Laser detectors are often used for this detection task by passing the tool through its beam. However, instead, working with laser light makes it possible to send a concentrated ultrasonic beam with coolant or sealed air towards the tool to measure the return cycle time of the reflected sound waves from the tool.
The cycle time is programmed so that the later reflected waves are compared with the initial wave. If the tool is broken, the cycle time is greater because the reflected sound waves return from further away in the machine.
Sensitivity of this system’s detection is a function of distance. For example, from a distance of 1 foot, a drill diameter of 0.04 inch is detectable, while from 2 feet a drill diameter of 0.08 inch is able to be heard.
The ultrasonic wave is not influenced by the presence of coolant or oil in the work-zone atmosphere or on the tool being monitored. This allows instantaneous use of the sensor without the need to wait for coolant to drain off the cutting tool to get an accurate reading (see photo at right).
Working With Sensors
As the geometric complexity of precision machined parts continues to increase, more complex machine tools are producing them. Likewise, the need to run these machines at the lowest production cost possible is making the use of tool monitoring and sensors more cost effective as shops move toward unmanned or lightly manned production modes.
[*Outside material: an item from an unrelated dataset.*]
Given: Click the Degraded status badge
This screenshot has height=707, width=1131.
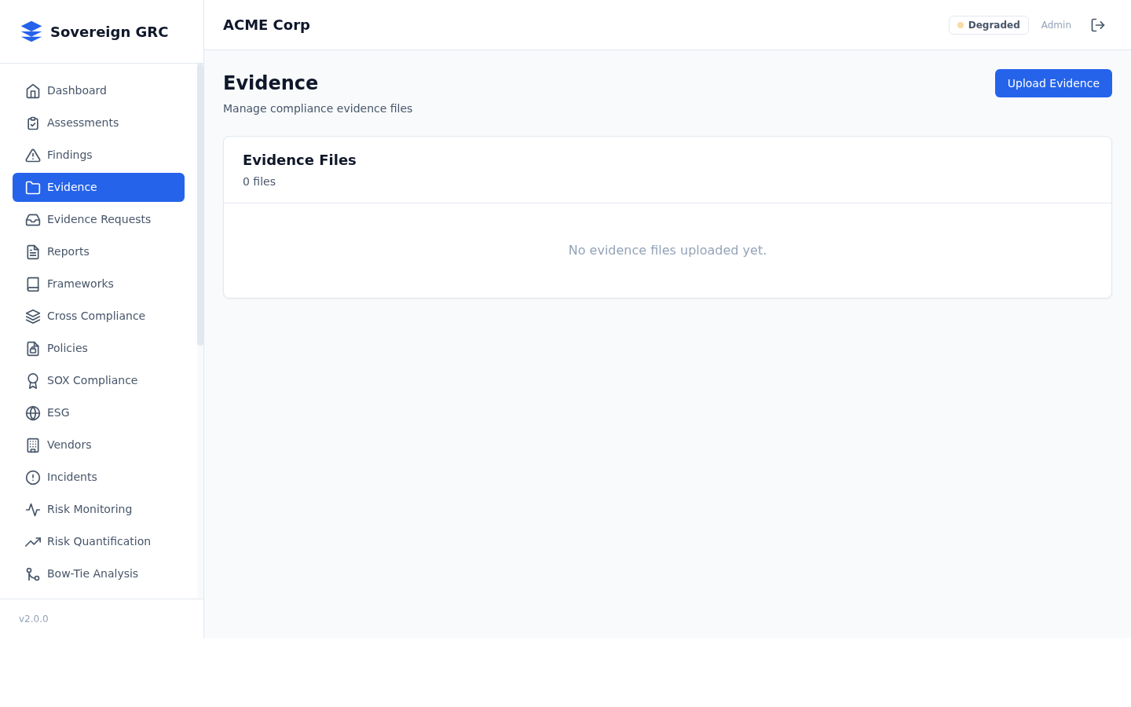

There is also a strong need for flexibility in the change-over from job to job as run volumes become smaller. The control system for tool monitoring should be flexible and easy to use so it does not impact the time required to change-over the machine.
Nordmann’s control system, Sem-Modul, can be installed on virtually any machine tool—manual or CNC. The tool monitor control is able to accommodate as many as 16 independent sensors on a machine tool. An upper, lower and standard limit is used to set the control for each axis to be monitored. This data can be captured for future use. The operator interface uses a touchscreen panel and easy-to-follow pull-down menu prompts (see photo at left).
On an open CNC system, such as one from Siemens (Elk Grove Village, Illinois), all sensors can be monitored on the CNC screen. There is no technical limit to the number of monitored measuring points (see photo at right).
For companies with multiple sites, it is possible to track the monitors by connecting the tool monitor controls together over a CAN-Bus. When the CAN-Bus is connected over a CAN-Bus adapter with a server, it is possible to activate the “factory data acquisition” to look into the operating conditions of any machine on the network to remotely analyze downtime from any facility computer.
The flexibility and variety of tool sensors continues to evolve as manufacturers look to remove process variation from the metalcutting. The cost of bad parts is simply too dear in a zero-defect environment to not consider automating as critical a process component as tool monitoring.